Martin Hole, a livestock farmer with 55 suckler cows and 500 ewes, is the founder chair of the group and still an active member.
Martin, who is also NFU East Sussex chair, said: “We are farming in arguably one of the most biodiverse wetlands in the UK which brings responsibilities and challenges.
“Farmers here feel strongly that the nature of keeping livestock on wetland is increasingly difficult and so important that it requires a collective effort and a grassroots, bottom up, approach in which farmer experience is blended in with the wider conservation community.
“We network with various national and local organisations and everything we do is with the advice of the local Natural England team. We are increasingly working with the local voluntary networks to use data on wildlife populations.”
The Pevensey Levels is one of the most important sites in Sussex for nesting lapwing and is also a key site for as many as 200 species of birds on migration routes.
“My hope is that if we continue to change the farm and if enough of my neighbours continue to change their farms, then we will see the return of bird populations that are currently declining. The obvious one for us is our lapwing.”
NFU East Sussex Chair Martin Hole
It is home to many nationally-rare invertebrates and the fen raft spider and is regarded as the best site in Britain for freshwater mollusc fauna, including the endangered shining ram’s-horn snail.
Initiatives the cluster group is working on include a mink capture project, bringing back water voles, preventing bird species being threatened, reducing the need for chemical fly treatments and generally promoting low input agriculture.
The group also aims to extend and link existing habitats to increase connectivity and reduce fragmentation.
Martin said: “My hope is that if we continue to change the farm and if enough of my neighbours continue to change their farms, then we will see the return of bird populations that are currently declining.
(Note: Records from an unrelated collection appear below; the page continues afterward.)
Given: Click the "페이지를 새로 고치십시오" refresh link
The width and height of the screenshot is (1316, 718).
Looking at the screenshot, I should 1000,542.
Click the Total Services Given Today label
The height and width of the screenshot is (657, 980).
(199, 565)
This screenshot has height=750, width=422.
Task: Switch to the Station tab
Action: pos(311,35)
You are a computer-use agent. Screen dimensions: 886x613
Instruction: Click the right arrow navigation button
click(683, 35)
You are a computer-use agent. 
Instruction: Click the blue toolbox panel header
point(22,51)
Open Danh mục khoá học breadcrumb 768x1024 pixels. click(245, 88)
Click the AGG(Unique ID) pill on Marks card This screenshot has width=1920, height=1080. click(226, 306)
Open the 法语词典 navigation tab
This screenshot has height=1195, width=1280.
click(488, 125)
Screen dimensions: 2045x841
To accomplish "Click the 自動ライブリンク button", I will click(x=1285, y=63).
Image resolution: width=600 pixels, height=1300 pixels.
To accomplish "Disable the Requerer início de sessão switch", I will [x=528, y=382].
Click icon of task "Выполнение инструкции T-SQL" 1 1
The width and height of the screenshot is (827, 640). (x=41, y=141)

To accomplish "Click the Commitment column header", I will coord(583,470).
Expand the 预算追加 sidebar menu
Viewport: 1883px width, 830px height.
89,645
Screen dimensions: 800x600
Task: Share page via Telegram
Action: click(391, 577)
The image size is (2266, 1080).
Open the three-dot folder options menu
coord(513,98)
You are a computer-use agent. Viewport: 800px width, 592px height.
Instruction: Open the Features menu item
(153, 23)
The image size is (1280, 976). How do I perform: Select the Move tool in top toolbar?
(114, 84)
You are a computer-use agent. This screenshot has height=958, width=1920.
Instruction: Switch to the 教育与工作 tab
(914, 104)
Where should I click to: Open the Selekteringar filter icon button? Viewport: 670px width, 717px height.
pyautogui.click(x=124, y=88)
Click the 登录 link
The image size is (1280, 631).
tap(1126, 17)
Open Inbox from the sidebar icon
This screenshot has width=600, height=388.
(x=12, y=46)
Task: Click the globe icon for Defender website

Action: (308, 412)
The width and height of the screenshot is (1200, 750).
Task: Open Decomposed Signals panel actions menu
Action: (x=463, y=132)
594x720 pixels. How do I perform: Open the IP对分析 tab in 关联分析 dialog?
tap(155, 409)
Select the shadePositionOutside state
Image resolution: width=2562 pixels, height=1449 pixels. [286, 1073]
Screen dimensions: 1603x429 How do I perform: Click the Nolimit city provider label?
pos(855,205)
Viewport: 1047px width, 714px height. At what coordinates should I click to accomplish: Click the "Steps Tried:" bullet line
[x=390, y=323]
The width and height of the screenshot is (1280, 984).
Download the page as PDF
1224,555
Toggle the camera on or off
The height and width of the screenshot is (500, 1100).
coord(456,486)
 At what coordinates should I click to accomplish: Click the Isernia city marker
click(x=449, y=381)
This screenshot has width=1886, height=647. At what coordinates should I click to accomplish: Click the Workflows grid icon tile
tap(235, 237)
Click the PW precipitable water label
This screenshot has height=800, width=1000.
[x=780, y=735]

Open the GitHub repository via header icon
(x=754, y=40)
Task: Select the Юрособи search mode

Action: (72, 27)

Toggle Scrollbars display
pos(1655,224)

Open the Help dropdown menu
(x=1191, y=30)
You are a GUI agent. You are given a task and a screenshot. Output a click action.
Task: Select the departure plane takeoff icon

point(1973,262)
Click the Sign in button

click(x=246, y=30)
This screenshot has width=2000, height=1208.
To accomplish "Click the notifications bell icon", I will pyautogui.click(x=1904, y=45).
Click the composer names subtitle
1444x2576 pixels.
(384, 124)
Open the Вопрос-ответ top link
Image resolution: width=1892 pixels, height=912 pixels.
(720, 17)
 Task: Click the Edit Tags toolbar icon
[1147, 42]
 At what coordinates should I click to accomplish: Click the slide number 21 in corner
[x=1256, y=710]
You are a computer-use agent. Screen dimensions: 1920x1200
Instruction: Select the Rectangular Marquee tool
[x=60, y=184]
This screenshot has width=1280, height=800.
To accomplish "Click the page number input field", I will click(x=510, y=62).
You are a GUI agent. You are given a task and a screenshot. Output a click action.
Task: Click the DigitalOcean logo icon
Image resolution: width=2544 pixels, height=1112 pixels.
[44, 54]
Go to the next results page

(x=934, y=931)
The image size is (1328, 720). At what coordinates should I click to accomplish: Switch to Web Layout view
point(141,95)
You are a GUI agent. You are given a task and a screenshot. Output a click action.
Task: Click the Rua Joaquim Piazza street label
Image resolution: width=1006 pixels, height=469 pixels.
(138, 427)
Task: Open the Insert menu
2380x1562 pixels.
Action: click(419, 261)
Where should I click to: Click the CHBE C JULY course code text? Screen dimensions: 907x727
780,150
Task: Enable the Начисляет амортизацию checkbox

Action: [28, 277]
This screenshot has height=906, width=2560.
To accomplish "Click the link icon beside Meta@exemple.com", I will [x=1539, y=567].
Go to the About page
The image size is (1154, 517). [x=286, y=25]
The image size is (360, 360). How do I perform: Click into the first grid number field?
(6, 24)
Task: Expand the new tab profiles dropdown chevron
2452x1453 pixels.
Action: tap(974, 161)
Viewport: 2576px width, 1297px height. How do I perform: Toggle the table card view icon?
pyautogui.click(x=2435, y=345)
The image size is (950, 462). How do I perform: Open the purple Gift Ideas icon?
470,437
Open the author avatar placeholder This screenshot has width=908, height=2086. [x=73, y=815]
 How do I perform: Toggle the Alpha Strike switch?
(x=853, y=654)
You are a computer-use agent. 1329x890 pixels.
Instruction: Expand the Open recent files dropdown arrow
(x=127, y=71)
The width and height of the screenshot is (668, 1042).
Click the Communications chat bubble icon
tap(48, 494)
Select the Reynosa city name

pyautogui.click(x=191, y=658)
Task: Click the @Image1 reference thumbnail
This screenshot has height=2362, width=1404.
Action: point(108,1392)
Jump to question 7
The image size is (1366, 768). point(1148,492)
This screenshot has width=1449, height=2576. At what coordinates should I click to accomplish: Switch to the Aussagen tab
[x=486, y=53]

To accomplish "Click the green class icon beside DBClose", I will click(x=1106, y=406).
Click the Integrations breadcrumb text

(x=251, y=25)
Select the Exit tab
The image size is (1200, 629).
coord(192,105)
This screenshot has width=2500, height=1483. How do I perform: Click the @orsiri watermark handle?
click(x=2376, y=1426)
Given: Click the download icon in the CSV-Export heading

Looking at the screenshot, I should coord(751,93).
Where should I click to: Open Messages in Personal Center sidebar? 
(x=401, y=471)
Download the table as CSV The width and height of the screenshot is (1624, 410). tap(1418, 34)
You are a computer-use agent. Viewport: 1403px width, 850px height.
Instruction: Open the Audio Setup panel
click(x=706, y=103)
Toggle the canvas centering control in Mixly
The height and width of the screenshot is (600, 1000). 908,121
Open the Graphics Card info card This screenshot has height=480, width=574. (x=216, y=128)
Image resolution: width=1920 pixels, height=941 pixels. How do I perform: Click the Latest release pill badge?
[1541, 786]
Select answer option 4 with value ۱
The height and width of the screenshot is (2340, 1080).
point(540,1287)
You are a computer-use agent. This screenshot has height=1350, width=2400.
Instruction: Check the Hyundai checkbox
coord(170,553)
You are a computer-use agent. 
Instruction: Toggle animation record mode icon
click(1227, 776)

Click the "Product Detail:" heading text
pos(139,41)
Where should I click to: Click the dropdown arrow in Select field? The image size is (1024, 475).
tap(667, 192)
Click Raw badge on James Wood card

The obvious one for us is our lapwing.”
While the work of the group is focussed on improving biodiversity, Martin believes the environmental benefits are in line with the NFU’s target to reach net zero for greenhouse gas emissions across the whole of agriculture in England and Wales by 2040.
He said: “It is excellent to see an NFU drive to achieve net zero by 2040. Putting nature back into landscape conservation management is consistent with trying to achieve net zero and will only further help that cause.”